S01-213 - Altered markers of neural oscillatory activity are linked to impaired tactile temporal perception in Hepatic Encephalopathy

Abstract

Abstract Body

The perceptual separation of tactile stimuli presented in quick succession into temporally distinct sensations is linked to low-frequency prestimulus neural oscillations. Hepatic encephalopathy (HE) is a clinical complication in patients with liver cirrhosis, featuring prominent visual and tactile perceptual deficits. Here, we investigated if the relationship between tactile temporal resolution and low-frequency prestimulus neural oscillations is likewise present in HE patients demonstrating tactile perceptual impairments.

17 controls (12 male, 63 ± 2.8 y) and 17 HE patients (13 male, 59 ± 2.3 y) performed a tactile temporal discrimination task. Two suprathreshold electrical stimuli with varying stimulus-onset-asynchrony (SOA; 0-400 ms) were presented to the left index finger. Participants reported if they perceived the stimulation as one single or two temporally separate sensations, yielding an individual measure of tactile temporal resolution. Whole-head neuromagnetic activity recorded during the task was used to compute source-level peak frequency estimates in the low frequency range (5-30 Hz), which were compared across groups and correlated with metrics of tactile temporal resolution.
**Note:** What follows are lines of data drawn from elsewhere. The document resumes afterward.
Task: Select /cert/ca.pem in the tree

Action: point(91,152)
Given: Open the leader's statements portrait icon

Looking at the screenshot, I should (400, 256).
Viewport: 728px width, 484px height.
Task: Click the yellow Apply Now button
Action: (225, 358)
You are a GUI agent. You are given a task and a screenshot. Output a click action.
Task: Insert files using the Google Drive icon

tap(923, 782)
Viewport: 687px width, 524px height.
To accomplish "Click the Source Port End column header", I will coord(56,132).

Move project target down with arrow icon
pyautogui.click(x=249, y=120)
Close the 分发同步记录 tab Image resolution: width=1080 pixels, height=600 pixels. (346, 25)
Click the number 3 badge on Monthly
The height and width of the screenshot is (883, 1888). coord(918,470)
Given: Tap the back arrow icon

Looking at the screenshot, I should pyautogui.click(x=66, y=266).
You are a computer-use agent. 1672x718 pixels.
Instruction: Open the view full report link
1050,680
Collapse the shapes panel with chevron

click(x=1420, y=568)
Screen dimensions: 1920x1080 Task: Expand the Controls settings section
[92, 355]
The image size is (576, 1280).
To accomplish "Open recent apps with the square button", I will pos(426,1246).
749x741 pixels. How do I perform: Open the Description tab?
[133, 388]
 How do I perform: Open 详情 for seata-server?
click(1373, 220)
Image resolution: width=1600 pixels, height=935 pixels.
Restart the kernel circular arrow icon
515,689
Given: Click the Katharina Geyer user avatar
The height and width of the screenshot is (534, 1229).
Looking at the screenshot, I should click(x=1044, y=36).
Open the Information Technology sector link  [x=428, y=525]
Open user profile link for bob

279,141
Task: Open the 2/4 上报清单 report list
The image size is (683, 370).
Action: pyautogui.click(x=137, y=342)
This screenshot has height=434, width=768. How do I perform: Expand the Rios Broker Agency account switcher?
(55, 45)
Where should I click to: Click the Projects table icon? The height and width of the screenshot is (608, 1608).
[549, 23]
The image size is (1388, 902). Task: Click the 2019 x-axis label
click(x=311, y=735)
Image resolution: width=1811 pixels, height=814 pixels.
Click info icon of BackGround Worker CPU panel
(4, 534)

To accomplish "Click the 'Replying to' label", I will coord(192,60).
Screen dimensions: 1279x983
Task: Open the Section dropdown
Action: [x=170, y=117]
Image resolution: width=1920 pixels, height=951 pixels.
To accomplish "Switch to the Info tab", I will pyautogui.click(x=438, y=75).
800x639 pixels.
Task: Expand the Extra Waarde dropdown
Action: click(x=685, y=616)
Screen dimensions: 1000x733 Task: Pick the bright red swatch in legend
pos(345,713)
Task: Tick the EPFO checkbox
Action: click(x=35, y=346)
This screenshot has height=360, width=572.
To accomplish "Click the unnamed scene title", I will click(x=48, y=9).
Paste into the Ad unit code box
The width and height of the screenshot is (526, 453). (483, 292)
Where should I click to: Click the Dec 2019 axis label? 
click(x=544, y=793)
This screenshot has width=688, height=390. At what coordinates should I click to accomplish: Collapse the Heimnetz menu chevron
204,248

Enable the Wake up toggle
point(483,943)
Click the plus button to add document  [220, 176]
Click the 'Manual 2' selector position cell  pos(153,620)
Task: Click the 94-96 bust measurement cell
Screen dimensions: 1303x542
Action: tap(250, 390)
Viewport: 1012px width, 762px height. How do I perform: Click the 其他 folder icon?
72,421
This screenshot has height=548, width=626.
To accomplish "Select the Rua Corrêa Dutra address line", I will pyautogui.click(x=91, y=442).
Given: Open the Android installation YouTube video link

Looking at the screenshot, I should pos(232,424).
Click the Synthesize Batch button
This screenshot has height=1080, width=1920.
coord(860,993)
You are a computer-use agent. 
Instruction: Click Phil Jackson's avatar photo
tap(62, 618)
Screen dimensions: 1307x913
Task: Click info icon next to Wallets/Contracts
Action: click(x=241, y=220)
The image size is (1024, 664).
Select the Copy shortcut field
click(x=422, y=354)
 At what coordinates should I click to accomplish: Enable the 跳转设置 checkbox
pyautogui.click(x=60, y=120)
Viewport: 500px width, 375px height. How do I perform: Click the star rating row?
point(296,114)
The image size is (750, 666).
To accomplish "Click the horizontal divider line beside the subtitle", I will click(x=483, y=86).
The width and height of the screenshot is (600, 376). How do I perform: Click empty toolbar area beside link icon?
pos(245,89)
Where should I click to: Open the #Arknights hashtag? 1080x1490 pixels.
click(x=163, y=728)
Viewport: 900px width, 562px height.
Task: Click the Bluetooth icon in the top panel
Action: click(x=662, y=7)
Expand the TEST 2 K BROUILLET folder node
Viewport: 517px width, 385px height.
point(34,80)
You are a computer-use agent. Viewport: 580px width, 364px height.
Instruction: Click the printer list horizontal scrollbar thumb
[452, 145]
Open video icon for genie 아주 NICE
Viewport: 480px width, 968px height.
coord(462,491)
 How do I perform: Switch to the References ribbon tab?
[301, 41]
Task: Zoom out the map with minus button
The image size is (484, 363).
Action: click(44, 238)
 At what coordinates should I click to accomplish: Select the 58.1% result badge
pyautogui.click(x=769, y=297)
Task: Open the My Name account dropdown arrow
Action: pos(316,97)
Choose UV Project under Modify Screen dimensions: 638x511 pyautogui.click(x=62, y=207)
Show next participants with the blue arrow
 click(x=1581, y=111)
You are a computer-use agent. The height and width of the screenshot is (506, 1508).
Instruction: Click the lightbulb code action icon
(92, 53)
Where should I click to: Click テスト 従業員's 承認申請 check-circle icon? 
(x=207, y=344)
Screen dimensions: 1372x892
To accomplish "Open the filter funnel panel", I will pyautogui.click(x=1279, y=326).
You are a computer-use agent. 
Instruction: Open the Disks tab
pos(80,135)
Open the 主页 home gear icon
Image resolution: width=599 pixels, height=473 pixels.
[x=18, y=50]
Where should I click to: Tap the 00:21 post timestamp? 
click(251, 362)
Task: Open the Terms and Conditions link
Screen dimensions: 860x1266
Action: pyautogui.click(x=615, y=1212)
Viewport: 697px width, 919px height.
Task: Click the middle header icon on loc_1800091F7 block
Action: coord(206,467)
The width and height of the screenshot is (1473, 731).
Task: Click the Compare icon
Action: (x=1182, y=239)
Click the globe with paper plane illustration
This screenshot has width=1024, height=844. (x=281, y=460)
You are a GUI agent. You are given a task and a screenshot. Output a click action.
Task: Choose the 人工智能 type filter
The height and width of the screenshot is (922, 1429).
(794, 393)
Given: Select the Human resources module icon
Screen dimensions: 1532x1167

HE patients perceived a single stimulus more often than controls for SOAs between 125-400 ms, indicating impaired tactile temporal resolution. Patients demonstrated lower alpha- and beta- band peak frequencies in posterior and frontal cortex areas, respectively. Across groups, peak frequencies were negatively correlated with metrics of individual tactile temporal resolution.

Perceptual impairments in HE extend to the tactile domain. Established oscillatory parameters known to underlie temporal perception in healthy subjects are decreased in HE patients and remain connected to metrics of impaired tactile temporal sampling.